Problem:
Rewrite all of the material below, swapping every "Where should I click to" for "Where do I click to" and leaving everything else unchanged.

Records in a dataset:
====================

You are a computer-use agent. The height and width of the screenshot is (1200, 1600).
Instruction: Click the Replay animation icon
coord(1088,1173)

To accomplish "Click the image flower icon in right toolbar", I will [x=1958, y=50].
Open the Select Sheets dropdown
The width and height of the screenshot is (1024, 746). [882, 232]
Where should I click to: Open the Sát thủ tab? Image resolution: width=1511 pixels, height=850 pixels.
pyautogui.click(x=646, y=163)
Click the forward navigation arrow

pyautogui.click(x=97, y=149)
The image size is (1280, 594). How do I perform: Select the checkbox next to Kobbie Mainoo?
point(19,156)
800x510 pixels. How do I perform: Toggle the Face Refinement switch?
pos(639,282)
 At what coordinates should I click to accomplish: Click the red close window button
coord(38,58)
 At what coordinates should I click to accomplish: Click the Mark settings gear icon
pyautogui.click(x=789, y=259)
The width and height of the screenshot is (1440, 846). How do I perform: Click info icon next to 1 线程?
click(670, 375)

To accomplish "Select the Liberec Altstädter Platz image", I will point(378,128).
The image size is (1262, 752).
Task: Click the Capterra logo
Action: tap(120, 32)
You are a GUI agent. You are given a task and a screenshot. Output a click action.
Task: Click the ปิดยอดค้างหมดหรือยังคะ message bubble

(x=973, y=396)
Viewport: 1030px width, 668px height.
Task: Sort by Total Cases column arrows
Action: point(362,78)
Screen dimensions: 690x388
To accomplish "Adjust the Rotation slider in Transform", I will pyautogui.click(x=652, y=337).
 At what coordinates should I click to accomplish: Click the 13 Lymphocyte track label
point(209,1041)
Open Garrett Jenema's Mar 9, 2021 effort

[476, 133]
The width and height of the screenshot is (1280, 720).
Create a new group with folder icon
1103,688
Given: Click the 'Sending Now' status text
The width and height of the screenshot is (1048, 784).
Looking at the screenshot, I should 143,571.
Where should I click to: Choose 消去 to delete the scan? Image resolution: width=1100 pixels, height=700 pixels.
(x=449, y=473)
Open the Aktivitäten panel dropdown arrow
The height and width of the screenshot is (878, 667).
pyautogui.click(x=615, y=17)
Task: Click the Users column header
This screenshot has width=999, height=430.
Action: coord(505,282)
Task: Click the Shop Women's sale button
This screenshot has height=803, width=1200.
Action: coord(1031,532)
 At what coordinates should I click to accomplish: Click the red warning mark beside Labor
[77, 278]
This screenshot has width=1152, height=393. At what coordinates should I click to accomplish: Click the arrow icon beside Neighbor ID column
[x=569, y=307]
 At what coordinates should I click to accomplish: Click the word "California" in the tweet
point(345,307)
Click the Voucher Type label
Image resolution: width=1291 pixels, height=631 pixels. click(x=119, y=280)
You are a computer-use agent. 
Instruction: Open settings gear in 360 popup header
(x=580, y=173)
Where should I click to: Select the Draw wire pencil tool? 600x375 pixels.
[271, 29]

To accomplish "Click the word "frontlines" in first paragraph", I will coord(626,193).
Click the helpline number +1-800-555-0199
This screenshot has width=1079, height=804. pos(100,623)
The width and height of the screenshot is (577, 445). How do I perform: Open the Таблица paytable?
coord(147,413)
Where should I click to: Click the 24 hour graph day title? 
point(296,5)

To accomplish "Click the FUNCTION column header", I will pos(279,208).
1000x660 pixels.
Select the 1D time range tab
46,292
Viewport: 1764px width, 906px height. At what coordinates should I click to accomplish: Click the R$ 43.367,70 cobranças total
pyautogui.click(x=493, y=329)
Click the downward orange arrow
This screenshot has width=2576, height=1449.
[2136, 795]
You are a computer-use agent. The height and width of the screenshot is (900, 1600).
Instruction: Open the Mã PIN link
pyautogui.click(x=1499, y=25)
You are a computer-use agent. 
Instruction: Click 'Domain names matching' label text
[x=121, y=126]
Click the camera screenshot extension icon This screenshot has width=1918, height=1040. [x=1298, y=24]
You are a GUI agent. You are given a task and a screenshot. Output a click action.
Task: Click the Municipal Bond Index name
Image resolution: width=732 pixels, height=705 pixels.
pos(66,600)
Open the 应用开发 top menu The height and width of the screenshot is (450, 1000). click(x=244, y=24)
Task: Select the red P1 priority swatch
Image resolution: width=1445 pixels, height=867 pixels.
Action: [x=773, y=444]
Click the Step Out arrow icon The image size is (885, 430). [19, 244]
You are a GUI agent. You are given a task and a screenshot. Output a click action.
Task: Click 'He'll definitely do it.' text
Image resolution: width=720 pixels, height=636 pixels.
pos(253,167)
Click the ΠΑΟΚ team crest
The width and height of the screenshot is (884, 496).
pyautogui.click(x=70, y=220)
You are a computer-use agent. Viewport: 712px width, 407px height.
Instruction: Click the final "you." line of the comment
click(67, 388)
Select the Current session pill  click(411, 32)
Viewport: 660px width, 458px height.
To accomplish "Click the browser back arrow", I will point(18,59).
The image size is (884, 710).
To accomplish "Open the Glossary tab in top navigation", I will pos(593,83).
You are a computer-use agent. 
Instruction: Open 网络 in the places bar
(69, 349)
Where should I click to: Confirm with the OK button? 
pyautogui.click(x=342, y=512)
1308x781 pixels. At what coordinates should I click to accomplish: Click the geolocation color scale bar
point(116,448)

====================

Completed task:
You are a computer-use agent. The height and width of the screenshot is (1200, 1600).
Instruction: Click the Replay animation icon
coord(1088,1173)

To accomplish "Click the image flower icon in right toolbar", I will [x=1958, y=50].
Open the Select Sheets dropdown
The width and height of the screenshot is (1024, 746). [882, 232]
Where do I click to: Open the Sát thủ tab? Image resolution: width=1511 pixels, height=850 pixels.
pyautogui.click(x=646, y=163)
Click the forward navigation arrow

pyautogui.click(x=97, y=149)
The image size is (1280, 594). How do I perform: Select the checkbox next to Kobbie Mainoo?
point(19,156)
800x510 pixels. How do I perform: Toggle the Face Refinement switch?
pos(639,282)
 At what coordinates should I click to accomplish: Click the red close window button
coord(38,58)
 At what coordinates should I click to accomplish: Click the Mark settings gear icon
pyautogui.click(x=789, y=259)
The width and height of the screenshot is (1440, 846). How do I perform: Click info icon next to 1 线程?
click(670, 375)

To accomplish "Select the Liberec Altstädter Platz image", I will point(378,128).
The image size is (1262, 752).
Task: Click the Capterra logo
Action: tap(120, 32)
You are a GUI agent. You are given a task and a screenshot. Output a click action.
Task: Click the ปิดยอดค้างหมดหรือยังคะ message bubble

(x=973, y=396)
Viewport: 1030px width, 668px height.
Task: Sort by Total Cases column arrows
Action: point(362,78)
Screen dimensions: 690x388
To accomplish "Adjust the Rotation slider in Transform", I will pyautogui.click(x=652, y=337).
 At what coordinates should I click to accomplish: Click the 13 Lymphocyte track label
point(209,1041)
Open Garrett Jenema's Mar 9, 2021 effort

[476, 133]
The width and height of the screenshot is (1280, 720).
Create a new group with folder icon
1103,688
Given: Click the 'Sending Now' status text
The width and height of the screenshot is (1048, 784).
Looking at the screenshot, I should 143,571.
Where do I click to: Choose 消去 to delete the scan? Image resolution: width=1100 pixels, height=700 pixels.
(x=449, y=473)
Open the Aktivitäten panel dropdown arrow
The height and width of the screenshot is (878, 667).
pyautogui.click(x=615, y=17)
Task: Click the Users column header
This screenshot has width=999, height=430.
Action: coord(505,282)
Task: Click the Shop Women's sale button
This screenshot has height=803, width=1200.
Action: coord(1031,532)
 At what coordinates should I click to accomplish: Click the red warning mark beside Labor
[77, 278]
This screenshot has width=1152, height=393. At what coordinates should I click to accomplish: Click the arrow icon beside Neighbor ID column
[x=569, y=307]
 At what coordinates should I click to accomplish: Click the word "California" in the tweet
point(345,307)
Click the Voucher Type label
Image resolution: width=1291 pixels, height=631 pixels. click(x=119, y=280)
You are a computer-use agent. 
Instruction: Open settings gear in 360 popup header
(x=580, y=173)
Where do I click to: Select the Draw wire pencil tool? 600x375 pixels.
[271, 29]

To accomplish "Click the word "frontlines" in first paragraph", I will coord(626,193).
Click the helpline number +1-800-555-0199
This screenshot has width=1079, height=804. pos(100,623)
The width and height of the screenshot is (577, 445). How do I perform: Open the Таблица paytable?
coord(147,413)
Where do I click to: Click the 24 hour graph day title? 
point(296,5)

To accomplish "Click the FUNCTION column header", I will pos(279,208).
1000x660 pixels.
Select the 1D time range tab
46,292
Viewport: 1764px width, 906px height. At what coordinates should I click to accomplish: Click the R$ 43.367,70 cobranças total
pyautogui.click(x=493, y=329)
Click the downward orange arrow
This screenshot has width=2576, height=1449.
[2136, 795]
You are a computer-use agent. The height and width of the screenshot is (900, 1600).
Instruction: Open the Mã PIN link
pyautogui.click(x=1499, y=25)
You are a computer-use agent. 
Instruction: Click 'Domain names matching' label text
[x=121, y=126]
Click the camera screenshot extension icon This screenshot has width=1918, height=1040. [x=1298, y=24]
You are a GUI agent. You are given a task and a screenshot. Output a click action.
Task: Click the Municipal Bond Index name
Image resolution: width=732 pixels, height=705 pixels.
pos(66,600)
Open the 应用开发 top menu The height and width of the screenshot is (450, 1000). click(x=244, y=24)
Task: Select the red P1 priority swatch
Image resolution: width=1445 pixels, height=867 pixels.
Action: [x=773, y=444]
Click the Step Out arrow icon The image size is (885, 430). [19, 244]
You are a GUI agent. You are given a task and a screenshot. Output a click action.
Task: Click 'He'll definitely do it.' text
Image resolution: width=720 pixels, height=636 pixels.
pos(253,167)
Click the ΠΑΟΚ team crest
The width and height of the screenshot is (884, 496).
pyautogui.click(x=70, y=220)
You are a computer-use agent. Viewport: 712px width, 407px height.
Instruction: Click the final "you." line of the comment
click(67, 388)
Select the Current session pill  click(411, 32)
Viewport: 660px width, 458px height.
To accomplish "Click the browser back arrow", I will point(18,59).
The image size is (884, 710).
To accomplish "Open the Glossary tab in top navigation", I will pos(593,83).
You are a computer-use agent. 
Instruction: Open 网络 in the places bar
(69, 349)
Where do I click to: Confirm with the OK button? 
pyautogui.click(x=342, y=512)
1308x781 pixels. At what coordinates should I click to accomplish: Click the geolocation color scale bar
point(116,448)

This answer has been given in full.